The Human Connectome Project (HCP) has developed protocols, standard operating and quality control procedures, and a suite of informatics tools to enable high throughput data collection, data sharing, automated data processing and analysis, and data mining and visualization. Quality control procedures include methods to maintain data collection consistency over time, to measure head motion, and to establish quantitative modality-specific overall quality assessments. Database services developed as customizations of the XNAT imaging informatics platform support both internal daily operations and open access data sharing. The Connectome Workbench visualization environment enables user interaction with HCP data and is increasingly integrated with the HCP's database services. Here we describe the current state of these procedures and tools and their application in the ongoing HCP study.

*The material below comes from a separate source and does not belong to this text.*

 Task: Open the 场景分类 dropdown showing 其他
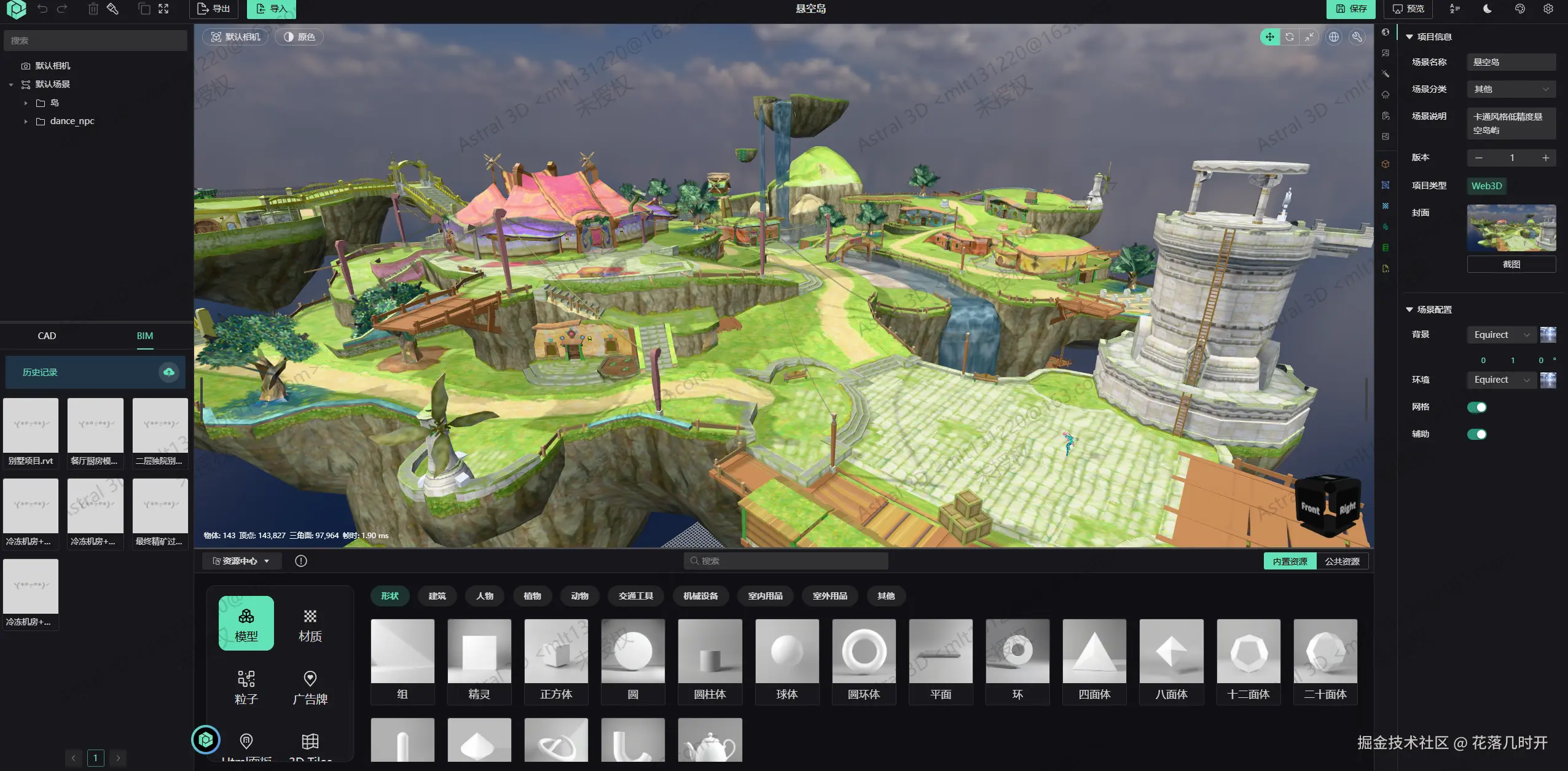click(x=1511, y=89)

Figure 1. The HCP data flow

HCP data are acquired on a dedicated scanner and immediately sent to IntraDB, where a series of manual and automated quality and anonymization processes are executed. Data that pass quality control are re-organized and exported to ConnectomeDB for public sharing.

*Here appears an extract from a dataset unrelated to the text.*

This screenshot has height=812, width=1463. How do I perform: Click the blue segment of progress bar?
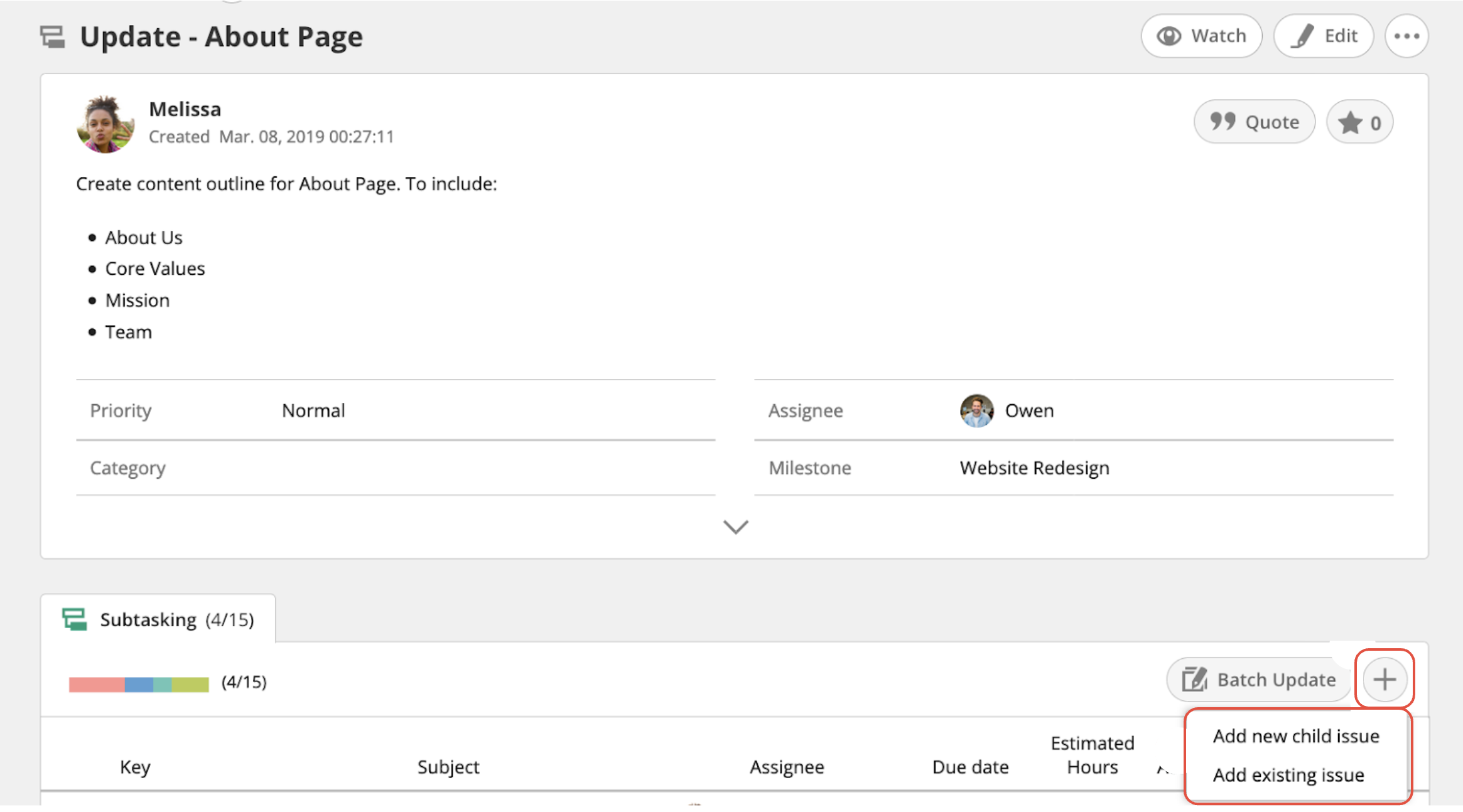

Figure 2. Selected measures from the BIRN Agar phantom QA over a 7-month period

Panel (A) shows temporal SNR [tSNR; also called the summary signal-to-fluctuation-noise value in Friedman and Glover (2006)] and static image SNR in the Agar phantom. tSNR from one resting-state scan of each human participant over this time window is also shown. Panel (B) shows the percent ghost intensity, calculated by shifting an original phantom mask by N/2 voxels in the appropriate axis to create a “ghost mask” and then computing the mean intensity in that mask relative to the non-ghost voxels.

Figure 3. Protocol validation reports

Reports are generated immediately after acquisition to detail whether each series with the session was acquired according to the HCP protocol. Here, the series 30 scan failed owing to an insufficient number of frames, likely due to scan being aborted prior to completion.

Figure 4. Quality control reports

IntraDB includes detailed reports for reviewing data and quality control information. A session-level report (top) provides modality-specific summary statistics for each scan. For fMRI, this includes the output of the FUNCTIONAL_QC pipeline (temporal SNR, DVARS, FWHW, etc). Detailed plots of these measures across time (bottom) can be viewed by clicking on a link within the report. The full report generated by the BIRN QA pipeline can also be accessed.

Figure 4. Quality control reports

IntraDB includes detailed reports for reviewing data and quality control information. A session-level report (top) provides modality-specific summary statistics for each scan. For fMRI, this includes the output of the FUNCTIONAL_QC pipeline (temporal SNR, DVARS, FWHW, etc). Detailed plots of these measures across time (bottom) can be viewed by clicking on a link within the report. The full report generated by the BIRN QA pipeline can also be accessed.

Figure 5. Basic navigation in ConnectomeDB

The landing page guides users to different pre-selected data sets and to the full Q1 open access data release. The pre-selected groups were specifically identified to provide user friendly access to various subject group sizes, all containing high quality data from unrelated subjects.

Figure 6. Data Dashboard

The Data Dashboard allows users to filter the data set by any of the metadata and data fields in the database. Here, the user has selected all male subjects with an agreeableness score on the Neuroticism-Extraversion-Openness Inventory greater than 30. The results set of 9 subjects is displayed in the data tables, with tabs for the each of the data categories. The user can then choose an action (download a spreadsheet, download images) for the subject group they have generated.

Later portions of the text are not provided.